Fighting fake news in the era of the Sinclair Script

Courtesy of Deadline Sinclair Broadcast Group has come under fire after it became obvious that its anchors had to read from the same script.
Courtesy of Deadline
Sinclair Broadcast Group has come under fire after it became obvious that its anchors had to read from the same script.


By Ollie Gratzinger | Opinions Editor

Sinclair Broadcast Group is the largest telecommunications company in the United States, owning a total of 193 stations across the nation. With an estimated influence in 40 percent of American households, Sinclair has a say in what nearly half of the country’s citizens see on the local news. With that being said, a slew of disconcerting information surrounding the breadth of the network’s conservative slant has come to light. Even though much still remains unknown, the facts are beginning to paint a startling picture that bears a striking similarity to propaganda campaigns of ages past.

On March 31, a video surfaced depicting a compilation of news anchors nationwide reading the same script, which expressed concern over the prevalence of “fake news” in America. Topics addressed included the dangers of legitimate news organizations pushing their own “personal bias and agenda to control exactly what people think,” calling such a notion “extremely dangerous to our democracy.” A hilarious notion, if Sinclair wasn’t doing exactly that.

With its owners proud supporters of Donald Trump, Sinclair Broadcasting and the promotional scripts passed down to news anchors offer a radically right-wing perspective, earning praise from the president on Twitter. Word of the Sinclair script has drawn criticism from media watchdogs, and a handful of anchors forced to read it on-air have either quit or come forward to voice their discomfort. According to the New York Post, one anchor was advised against voicing his concerns to the company’s higher ups on the implication that he could be fired.

Sinclair Broadcasting has also required its subsidiaries to run right-wing commentary segments, according to NPR. The New York Times reported that Sinclair also requires the distribution of “must runs” such as “Terrorism Alert Desk,” which keeps viewers updated on terrorist events all around the world.

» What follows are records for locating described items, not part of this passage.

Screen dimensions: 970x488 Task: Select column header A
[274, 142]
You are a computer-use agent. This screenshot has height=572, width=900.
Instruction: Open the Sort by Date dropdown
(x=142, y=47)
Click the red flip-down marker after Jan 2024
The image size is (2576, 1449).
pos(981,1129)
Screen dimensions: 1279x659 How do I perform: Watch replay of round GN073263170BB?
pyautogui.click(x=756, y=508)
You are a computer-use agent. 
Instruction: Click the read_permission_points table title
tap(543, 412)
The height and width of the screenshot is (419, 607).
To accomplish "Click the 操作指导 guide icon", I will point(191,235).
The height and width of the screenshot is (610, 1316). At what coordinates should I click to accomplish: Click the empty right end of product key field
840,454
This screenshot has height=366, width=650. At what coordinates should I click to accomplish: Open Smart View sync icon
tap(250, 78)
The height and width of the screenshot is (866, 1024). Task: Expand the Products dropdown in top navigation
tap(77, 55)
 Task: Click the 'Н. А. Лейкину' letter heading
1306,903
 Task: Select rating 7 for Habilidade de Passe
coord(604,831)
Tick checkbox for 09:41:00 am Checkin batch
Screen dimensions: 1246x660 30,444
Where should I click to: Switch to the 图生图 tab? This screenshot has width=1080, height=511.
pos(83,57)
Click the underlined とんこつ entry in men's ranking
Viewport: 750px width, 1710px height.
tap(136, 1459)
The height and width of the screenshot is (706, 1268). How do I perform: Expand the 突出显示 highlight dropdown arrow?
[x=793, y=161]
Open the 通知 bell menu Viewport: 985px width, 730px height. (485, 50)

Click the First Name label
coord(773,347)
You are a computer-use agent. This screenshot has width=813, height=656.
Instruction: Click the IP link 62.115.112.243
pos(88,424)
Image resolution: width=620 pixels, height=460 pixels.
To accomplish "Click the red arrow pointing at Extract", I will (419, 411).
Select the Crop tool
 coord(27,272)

Despite a seemingly benign exterior based in truth, it remains uncomfortable to think that one of the nation’s largest broadcast groups is using its prevalence to promote one of Trump’s most well-known talking points: the idea that mainstream media can’t be trusted. Beyond that, though, it asserts the point that all mainstream media that lacks a Trumpian slant presents a clear and specific danger to the fundamentals of American democracy.

Fake news presents a real issue in the digital age, when lies can be spread as easily

as the click of the “share” button on Facebook or Twitter. The problem isn’t the existence of fake news, but rather the way it’s defined. So many members of the far right support the wildly incorrect idea that anything slandering their president falls under the category of unfair and generally “fake” media.

However, it’s the responsibility of journalists and news anchors to report the facts in a way that is strictly non-partisan — starting with not reciting the same conservative shtick across the nearly 200 stations in the country — while also ensuring that governing bodies are kept in check. If those true and non-partisan facts make Trump or his administration look bad, that’s hardly the fault of the reporters, and it hardly presents a threat to the American way of life.

The real threat to democracy is the autocratic sentiment found within the idea of making 193 news stations around the United States read the same script insisting that only they, with their right-wing sentiments and pro-Trump appeals, can be trusted by the American people. Malefactors of propaganda under the rule of authoritarian regimes have historically played the part of patriots. We can’t let ourselves fall into the same trap.